À vrai dire, l’or n’est pas du tout si recherché que cela. Ces deux dernières semaines, j’ai discuté avec une dizaine d’investisseurs actifs auprès de grands gestionnaires aux Pays-Bas et au-dehors. Interrogés sur leur allocation à l’or, la réponse majoritaire est : « Nous n’investissons pas dans l’or », voire : « Hors de question d’investir dans l’or ».

Les raisons évoquées pour ne pas investir dans l’or ne sont en outre pas particulièrement convaincantes. Les arguments qui reviennent fréquemment sont : « L’or n’a pas de flux de trésorerie », « L’or est trop volatil » et : « Nos clients n’en font pas la demande ». 

La Trinité

Je n’entends pas grand-chose concernant les caractéristiques clés – rendement, risque et diversification – permettant généralement de déterminer l’intérêt d’une catégorie d’investissement.
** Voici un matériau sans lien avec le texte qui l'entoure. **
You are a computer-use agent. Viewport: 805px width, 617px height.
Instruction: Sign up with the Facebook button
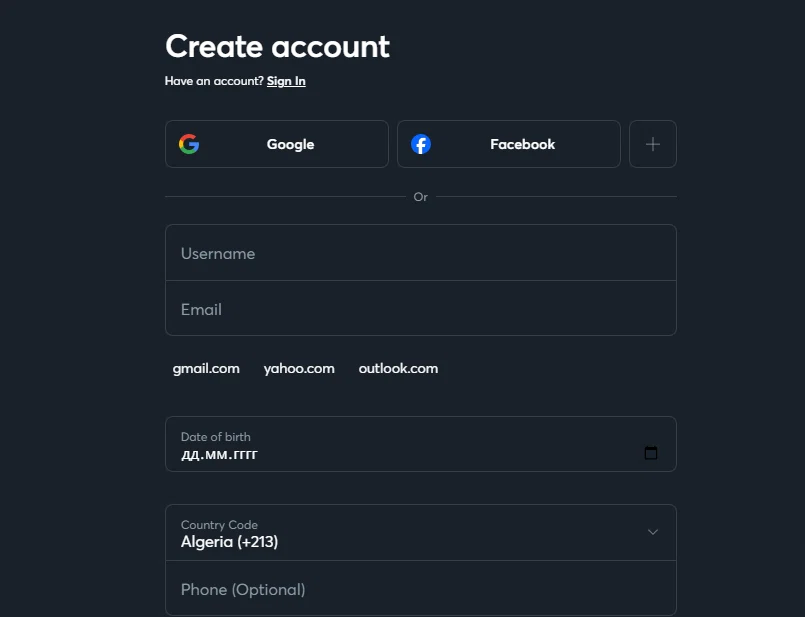click(509, 144)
Probablement parce que l’or, en particulier ces dernières années, affiche un bon score dans ces trois domaines. 

Le cours de l’or a grimpé d’environ 45 % depuis octobre dernier, laissant ainsi loin derrière lui la plupart des marchés boursiers. Bien que de nombreux investisseurs décrient cette hausse comme un rally à court terme, elle a bel et bien permis à l’or, sans flux de trésorerie donc, de battre les obligations sur les cinquante (!) dernières années.  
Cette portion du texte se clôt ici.